### YOUR ASSIGNMENT
Within the listing below, please copy exactly the lines between the line holding "1568x403 pixels." and the line holding "Click the Argentina", inclusive.

### DATA PROVIDED

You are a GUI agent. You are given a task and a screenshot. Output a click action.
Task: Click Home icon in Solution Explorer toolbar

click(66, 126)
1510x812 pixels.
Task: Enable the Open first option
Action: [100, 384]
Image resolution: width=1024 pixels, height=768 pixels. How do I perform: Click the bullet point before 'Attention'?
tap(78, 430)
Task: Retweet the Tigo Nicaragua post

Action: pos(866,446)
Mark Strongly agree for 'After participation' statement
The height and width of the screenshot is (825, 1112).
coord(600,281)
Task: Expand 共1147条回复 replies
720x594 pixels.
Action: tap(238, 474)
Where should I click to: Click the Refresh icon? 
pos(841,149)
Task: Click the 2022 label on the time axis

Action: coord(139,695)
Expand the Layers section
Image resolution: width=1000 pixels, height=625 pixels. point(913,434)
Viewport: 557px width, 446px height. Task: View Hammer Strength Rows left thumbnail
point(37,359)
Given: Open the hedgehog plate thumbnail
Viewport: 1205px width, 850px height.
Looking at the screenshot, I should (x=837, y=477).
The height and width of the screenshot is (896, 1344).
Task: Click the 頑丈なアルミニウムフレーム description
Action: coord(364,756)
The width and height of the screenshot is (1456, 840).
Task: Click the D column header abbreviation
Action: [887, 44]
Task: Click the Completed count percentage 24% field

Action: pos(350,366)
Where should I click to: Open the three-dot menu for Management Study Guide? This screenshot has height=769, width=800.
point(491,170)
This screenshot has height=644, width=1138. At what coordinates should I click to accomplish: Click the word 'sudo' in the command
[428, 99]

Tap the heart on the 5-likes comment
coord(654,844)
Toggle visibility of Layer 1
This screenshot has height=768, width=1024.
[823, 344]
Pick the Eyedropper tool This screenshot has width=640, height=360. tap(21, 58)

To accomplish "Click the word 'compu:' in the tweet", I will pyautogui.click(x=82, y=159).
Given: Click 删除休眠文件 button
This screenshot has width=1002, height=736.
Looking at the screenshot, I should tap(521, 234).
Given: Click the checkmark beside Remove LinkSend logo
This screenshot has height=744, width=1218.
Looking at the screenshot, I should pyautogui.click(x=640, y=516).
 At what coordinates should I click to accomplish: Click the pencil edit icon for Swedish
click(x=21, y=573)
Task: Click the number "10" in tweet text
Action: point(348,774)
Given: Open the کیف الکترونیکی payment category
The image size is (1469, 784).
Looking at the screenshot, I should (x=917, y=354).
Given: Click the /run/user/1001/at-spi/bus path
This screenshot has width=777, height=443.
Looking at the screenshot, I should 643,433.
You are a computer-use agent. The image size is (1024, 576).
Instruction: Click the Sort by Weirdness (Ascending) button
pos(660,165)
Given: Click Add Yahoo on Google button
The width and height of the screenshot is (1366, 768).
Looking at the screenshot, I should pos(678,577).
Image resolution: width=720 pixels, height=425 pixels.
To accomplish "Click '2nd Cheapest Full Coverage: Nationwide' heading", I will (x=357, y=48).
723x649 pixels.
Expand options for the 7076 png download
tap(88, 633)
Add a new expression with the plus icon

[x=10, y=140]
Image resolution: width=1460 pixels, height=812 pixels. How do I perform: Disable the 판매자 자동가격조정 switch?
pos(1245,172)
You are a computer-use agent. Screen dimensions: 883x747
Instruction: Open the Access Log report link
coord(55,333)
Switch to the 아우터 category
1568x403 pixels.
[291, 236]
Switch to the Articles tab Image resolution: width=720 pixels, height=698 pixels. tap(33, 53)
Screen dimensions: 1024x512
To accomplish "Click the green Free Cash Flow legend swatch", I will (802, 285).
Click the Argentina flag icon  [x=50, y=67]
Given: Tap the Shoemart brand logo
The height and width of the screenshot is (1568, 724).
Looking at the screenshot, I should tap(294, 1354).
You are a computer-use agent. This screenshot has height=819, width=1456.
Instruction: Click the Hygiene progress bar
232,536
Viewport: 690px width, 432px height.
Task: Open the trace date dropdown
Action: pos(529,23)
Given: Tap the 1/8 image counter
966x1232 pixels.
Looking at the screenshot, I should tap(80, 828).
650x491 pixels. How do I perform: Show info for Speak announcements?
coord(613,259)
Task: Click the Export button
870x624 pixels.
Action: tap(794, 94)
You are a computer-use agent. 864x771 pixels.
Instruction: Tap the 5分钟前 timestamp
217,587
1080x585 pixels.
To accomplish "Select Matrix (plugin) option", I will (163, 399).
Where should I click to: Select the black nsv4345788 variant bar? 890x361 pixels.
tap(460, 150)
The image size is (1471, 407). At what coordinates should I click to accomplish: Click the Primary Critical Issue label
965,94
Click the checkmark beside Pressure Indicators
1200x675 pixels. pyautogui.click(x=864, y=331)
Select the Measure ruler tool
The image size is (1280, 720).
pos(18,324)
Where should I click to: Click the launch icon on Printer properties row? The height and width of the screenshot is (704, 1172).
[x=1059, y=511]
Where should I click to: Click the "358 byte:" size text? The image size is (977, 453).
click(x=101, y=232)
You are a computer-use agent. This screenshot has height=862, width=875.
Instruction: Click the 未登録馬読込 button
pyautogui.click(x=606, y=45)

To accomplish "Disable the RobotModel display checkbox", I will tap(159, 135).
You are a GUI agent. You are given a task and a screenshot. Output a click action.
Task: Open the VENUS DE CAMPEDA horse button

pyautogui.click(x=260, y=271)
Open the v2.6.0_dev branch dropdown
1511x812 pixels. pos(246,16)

### OUTPUT FOR THIS EXERCISE
1568x403 pixels.
[291, 236]
Switch to the Articles tab Image resolution: width=720 pixels, height=698 pixels. tap(33, 53)
Screen dimensions: 1024x512
To accomplish "Click the green Free Cash Flow legend swatch", I will (802, 285).
Click the Argentina flag icon  [x=50, y=67]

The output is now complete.